### Dataset content
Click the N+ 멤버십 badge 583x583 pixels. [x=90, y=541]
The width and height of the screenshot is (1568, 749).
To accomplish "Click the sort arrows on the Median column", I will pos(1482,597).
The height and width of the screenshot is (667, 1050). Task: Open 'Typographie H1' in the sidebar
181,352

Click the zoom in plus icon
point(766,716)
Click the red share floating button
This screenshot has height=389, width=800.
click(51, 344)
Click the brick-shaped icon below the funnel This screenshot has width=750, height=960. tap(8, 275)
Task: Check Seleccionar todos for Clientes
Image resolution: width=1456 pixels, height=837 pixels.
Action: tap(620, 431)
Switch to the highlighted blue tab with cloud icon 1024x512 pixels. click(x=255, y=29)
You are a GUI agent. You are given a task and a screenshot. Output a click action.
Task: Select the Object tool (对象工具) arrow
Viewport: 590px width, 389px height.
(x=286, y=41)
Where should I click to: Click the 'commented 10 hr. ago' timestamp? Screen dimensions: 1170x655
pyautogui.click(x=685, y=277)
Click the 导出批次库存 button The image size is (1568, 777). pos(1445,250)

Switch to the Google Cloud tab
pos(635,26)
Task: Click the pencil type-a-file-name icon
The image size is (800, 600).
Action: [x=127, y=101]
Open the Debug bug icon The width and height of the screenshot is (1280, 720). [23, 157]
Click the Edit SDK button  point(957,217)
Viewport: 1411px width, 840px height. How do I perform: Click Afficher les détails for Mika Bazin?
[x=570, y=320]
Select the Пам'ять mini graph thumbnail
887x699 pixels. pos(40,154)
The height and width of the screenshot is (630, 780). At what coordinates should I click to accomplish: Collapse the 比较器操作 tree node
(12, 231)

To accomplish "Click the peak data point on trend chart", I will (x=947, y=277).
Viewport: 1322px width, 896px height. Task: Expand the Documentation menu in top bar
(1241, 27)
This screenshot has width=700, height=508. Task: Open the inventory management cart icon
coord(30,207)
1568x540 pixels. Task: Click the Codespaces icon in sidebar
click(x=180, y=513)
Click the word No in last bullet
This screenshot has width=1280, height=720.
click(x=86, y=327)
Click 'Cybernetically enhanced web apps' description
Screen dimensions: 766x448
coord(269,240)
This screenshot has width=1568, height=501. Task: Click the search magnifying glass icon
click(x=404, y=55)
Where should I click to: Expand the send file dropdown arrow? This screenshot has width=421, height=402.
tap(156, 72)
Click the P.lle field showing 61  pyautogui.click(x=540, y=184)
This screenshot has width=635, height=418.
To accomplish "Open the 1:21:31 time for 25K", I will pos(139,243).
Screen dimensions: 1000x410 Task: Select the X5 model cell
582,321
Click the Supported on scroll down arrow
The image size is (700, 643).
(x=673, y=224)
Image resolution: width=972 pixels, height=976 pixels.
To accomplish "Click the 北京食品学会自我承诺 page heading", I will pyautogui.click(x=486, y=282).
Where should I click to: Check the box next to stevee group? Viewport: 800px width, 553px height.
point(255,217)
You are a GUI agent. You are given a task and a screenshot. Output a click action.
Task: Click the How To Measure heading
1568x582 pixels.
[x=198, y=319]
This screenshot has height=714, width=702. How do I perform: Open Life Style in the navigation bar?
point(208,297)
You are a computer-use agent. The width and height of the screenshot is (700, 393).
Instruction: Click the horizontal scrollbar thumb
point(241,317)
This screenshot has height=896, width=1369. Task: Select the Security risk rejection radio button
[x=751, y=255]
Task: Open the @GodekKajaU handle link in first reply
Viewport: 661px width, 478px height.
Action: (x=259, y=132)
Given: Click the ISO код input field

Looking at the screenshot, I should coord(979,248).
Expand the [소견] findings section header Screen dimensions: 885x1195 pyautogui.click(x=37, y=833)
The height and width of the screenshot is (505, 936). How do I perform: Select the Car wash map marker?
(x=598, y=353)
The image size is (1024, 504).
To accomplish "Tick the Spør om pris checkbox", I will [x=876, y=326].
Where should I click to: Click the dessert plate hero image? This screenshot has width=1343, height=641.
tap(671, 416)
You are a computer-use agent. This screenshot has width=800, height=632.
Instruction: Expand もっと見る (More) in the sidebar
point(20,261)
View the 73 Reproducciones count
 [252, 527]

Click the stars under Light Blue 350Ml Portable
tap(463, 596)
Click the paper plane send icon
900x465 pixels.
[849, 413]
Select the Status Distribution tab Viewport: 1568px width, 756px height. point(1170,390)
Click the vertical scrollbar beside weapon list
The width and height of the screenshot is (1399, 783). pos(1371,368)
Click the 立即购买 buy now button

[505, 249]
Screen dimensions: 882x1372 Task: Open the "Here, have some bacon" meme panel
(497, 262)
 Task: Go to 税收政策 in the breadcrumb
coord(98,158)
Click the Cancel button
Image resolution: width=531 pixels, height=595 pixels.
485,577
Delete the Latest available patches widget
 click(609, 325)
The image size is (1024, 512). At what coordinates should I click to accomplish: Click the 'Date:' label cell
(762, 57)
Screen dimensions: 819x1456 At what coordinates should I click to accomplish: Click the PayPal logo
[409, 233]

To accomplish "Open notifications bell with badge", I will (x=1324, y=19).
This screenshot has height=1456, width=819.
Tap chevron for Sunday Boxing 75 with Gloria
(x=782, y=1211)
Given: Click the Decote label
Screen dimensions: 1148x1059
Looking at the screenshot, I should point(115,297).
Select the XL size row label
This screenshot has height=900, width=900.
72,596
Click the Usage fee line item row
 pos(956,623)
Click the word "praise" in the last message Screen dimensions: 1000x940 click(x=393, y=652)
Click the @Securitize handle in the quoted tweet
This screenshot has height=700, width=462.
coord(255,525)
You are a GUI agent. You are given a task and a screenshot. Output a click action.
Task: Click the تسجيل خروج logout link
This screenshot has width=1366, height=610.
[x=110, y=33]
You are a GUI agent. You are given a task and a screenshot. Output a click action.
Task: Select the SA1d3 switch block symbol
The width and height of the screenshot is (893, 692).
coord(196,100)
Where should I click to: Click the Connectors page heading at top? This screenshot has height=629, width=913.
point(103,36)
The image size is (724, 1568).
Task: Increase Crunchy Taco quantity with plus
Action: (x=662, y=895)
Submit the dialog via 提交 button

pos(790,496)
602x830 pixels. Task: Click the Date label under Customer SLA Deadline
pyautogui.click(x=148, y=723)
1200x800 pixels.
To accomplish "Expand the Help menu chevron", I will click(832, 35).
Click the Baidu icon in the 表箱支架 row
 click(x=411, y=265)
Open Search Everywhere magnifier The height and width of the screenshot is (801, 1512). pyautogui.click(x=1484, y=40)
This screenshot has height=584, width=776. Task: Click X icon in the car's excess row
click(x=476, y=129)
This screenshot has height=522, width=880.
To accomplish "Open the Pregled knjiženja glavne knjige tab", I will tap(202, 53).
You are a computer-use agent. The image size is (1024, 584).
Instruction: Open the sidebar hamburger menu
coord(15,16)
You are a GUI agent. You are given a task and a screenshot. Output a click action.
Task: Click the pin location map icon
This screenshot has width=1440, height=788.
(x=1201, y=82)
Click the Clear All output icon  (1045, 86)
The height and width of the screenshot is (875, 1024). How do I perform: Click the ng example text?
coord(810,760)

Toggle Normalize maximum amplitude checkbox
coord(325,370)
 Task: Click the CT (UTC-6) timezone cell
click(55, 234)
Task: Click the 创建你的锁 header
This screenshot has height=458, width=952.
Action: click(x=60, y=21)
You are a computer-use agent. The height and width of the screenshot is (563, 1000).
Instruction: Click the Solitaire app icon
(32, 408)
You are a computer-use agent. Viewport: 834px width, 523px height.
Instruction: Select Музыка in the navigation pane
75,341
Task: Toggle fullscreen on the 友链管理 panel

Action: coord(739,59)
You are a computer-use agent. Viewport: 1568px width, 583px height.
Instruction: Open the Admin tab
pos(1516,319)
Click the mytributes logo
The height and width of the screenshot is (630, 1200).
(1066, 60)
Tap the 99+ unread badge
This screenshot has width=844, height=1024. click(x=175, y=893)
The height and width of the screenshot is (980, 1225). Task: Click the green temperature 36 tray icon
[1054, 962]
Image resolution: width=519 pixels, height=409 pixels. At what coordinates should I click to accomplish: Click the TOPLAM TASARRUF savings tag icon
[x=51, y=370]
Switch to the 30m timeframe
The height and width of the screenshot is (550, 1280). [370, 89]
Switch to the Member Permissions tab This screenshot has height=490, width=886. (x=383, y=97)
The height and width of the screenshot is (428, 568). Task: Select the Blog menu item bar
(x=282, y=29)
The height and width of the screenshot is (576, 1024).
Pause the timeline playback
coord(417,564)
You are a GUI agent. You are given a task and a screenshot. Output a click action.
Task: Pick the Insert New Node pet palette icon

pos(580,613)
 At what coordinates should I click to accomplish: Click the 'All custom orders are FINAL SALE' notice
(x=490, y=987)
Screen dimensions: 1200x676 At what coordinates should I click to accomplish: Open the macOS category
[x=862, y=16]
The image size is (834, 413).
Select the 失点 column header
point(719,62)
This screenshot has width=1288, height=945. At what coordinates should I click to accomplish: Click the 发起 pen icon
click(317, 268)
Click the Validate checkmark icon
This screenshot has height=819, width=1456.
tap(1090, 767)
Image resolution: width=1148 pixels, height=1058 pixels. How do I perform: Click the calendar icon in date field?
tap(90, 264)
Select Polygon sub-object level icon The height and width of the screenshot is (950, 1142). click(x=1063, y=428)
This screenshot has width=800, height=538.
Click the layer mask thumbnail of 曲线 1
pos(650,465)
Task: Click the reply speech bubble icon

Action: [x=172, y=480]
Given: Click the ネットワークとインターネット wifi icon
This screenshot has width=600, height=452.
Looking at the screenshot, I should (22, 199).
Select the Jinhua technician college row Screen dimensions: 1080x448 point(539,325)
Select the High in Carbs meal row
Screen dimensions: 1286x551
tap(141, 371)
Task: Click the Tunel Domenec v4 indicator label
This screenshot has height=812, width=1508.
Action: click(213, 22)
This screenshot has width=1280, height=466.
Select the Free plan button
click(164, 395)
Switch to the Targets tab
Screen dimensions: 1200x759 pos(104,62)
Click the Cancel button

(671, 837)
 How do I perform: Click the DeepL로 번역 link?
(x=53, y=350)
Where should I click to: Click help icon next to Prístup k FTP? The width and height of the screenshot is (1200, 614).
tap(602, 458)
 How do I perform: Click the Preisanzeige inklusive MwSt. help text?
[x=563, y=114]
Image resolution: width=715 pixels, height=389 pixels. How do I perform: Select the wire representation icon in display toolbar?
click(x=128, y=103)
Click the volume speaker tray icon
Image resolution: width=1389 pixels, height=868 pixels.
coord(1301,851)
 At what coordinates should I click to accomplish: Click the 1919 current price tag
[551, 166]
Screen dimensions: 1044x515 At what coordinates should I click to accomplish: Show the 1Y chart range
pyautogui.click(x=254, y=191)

### Description of the task
Return, word for word, the lines of the data above from the line with "Instruction: Open the Admin tab" through the line with "Task: Click the Tunel", inclusive.

### Exercise solution
Instruction: Open the Admin tab
pos(1516,319)
Click the mytributes logo
The height and width of the screenshot is (630, 1200).
(1066, 60)
Tap the 99+ unread badge
This screenshot has width=844, height=1024. click(x=175, y=893)
The height and width of the screenshot is (980, 1225). Task: Click the green temperature 36 tray icon
[1054, 962]
Image resolution: width=519 pixels, height=409 pixels. At what coordinates should I click to accomplish: Click the TOPLAM TASARRUF savings tag icon
[x=51, y=370]
Switch to the 30m timeframe
The height and width of the screenshot is (550, 1280). [370, 89]
Switch to the Member Permissions tab This screenshot has height=490, width=886. (x=383, y=97)
The height and width of the screenshot is (428, 568). Task: Select the Blog menu item bar
(x=282, y=29)
The height and width of the screenshot is (576, 1024).
Pause the timeline playback
coord(417,564)
You are a GUI agent. You are given a task and a screenshot. Output a click action.
Task: Pick the Insert New Node pet palette icon

pos(580,613)
 At what coordinates should I click to accomplish: Click the 'All custom orders are FINAL SALE' notice
(x=490, y=987)
Screen dimensions: 1200x676 At what coordinates should I click to accomplish: Open the macOS category
[x=862, y=16]
The image size is (834, 413).
Select the 失点 column header
point(719,62)
This screenshot has width=1288, height=945. At what coordinates should I click to accomplish: Click the 发起 pen icon
click(317, 268)
Click the Validate checkmark icon
This screenshot has height=819, width=1456.
tap(1090, 767)
Image resolution: width=1148 pixels, height=1058 pixels. How do I perform: Click the calendar icon in date field?
tap(90, 264)
Select Polygon sub-object level icon The height and width of the screenshot is (950, 1142). click(x=1063, y=428)
This screenshot has width=800, height=538.
Click the layer mask thumbnail of 曲线 1
pos(650,465)
Task: Click the reply speech bubble icon

Action: [x=172, y=480]
Given: Click the ネットワークとインターネット wifi icon
This screenshot has width=600, height=452.
Looking at the screenshot, I should (22, 199).
Select the Jinhua technician college row Screen dimensions: 1080x448 point(539,325)
Select the High in Carbs meal row
Screen dimensions: 1286x551
tap(141, 371)
Task: Click the Tunel Domenec v4 indicator label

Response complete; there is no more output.